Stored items
□ □ □ □ □ □ □
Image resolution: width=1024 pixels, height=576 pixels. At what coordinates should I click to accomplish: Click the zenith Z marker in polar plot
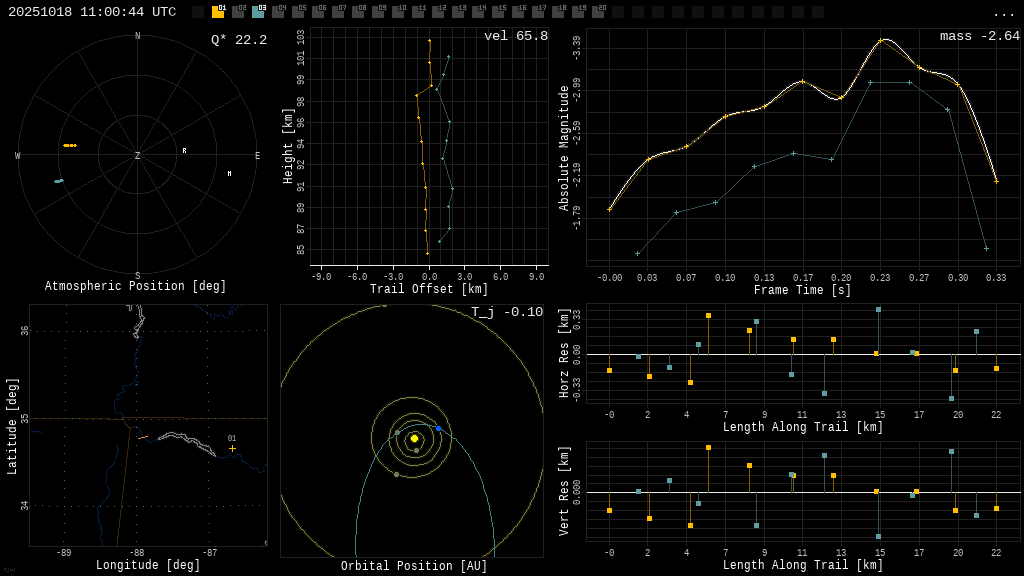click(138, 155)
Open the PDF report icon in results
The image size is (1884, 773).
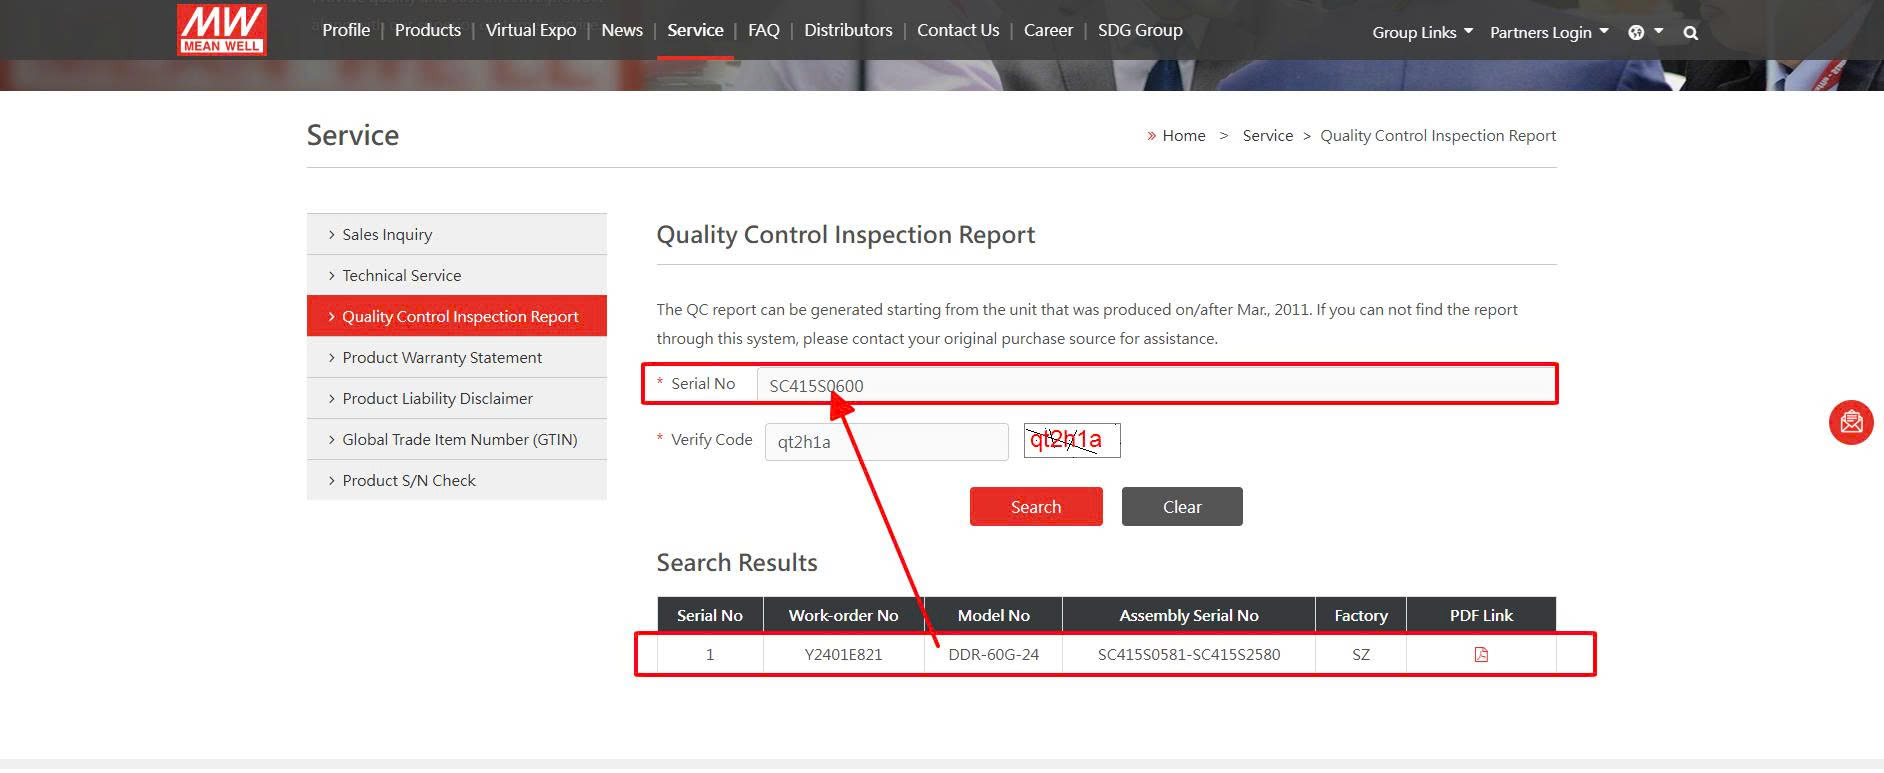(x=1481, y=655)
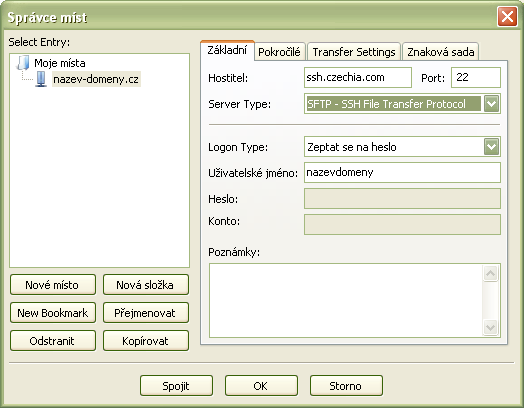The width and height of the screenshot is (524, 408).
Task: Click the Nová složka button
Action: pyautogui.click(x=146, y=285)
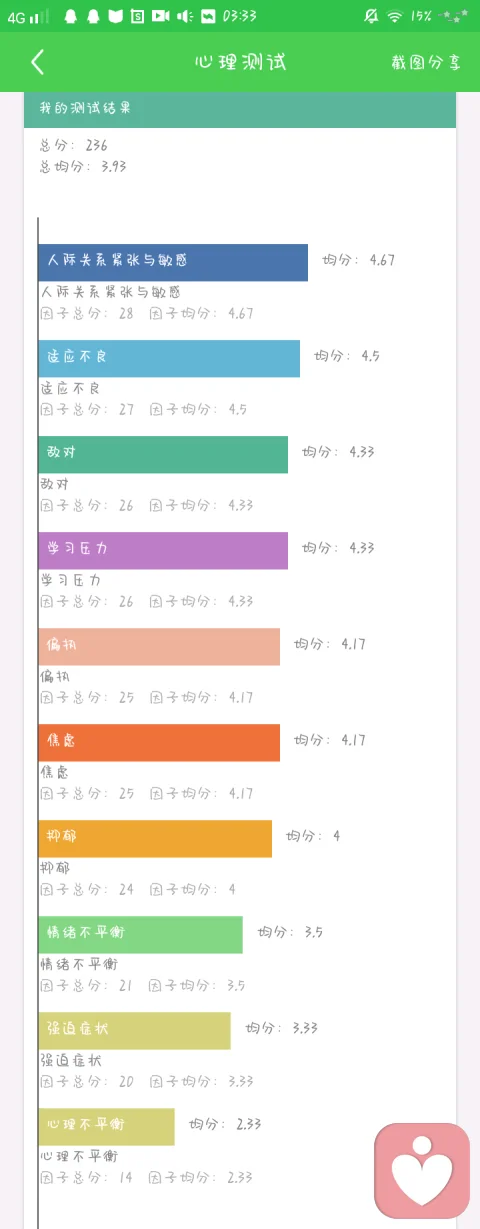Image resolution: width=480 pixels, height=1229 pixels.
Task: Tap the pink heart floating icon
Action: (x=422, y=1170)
□ □ □ □ □ □ □
§ Your objective
Set down the records exactly, without the pictures.

§ Response to the exercise
Image resolution: width=1024 pixels, height=576 pixels. At what coordinates should I click to accomplish: Click the zenith Z marker in polar plot
click(138, 155)
Open the PDF report icon in results
The image size is (1884, 773).
(x=1481, y=655)
The width and height of the screenshot is (524, 408).
Task: Click the Nová složka button
Action: pyautogui.click(x=146, y=285)
Image resolution: width=480 pixels, height=1229 pixels.
Task: Tap the pink heart floating icon
Action: (x=422, y=1170)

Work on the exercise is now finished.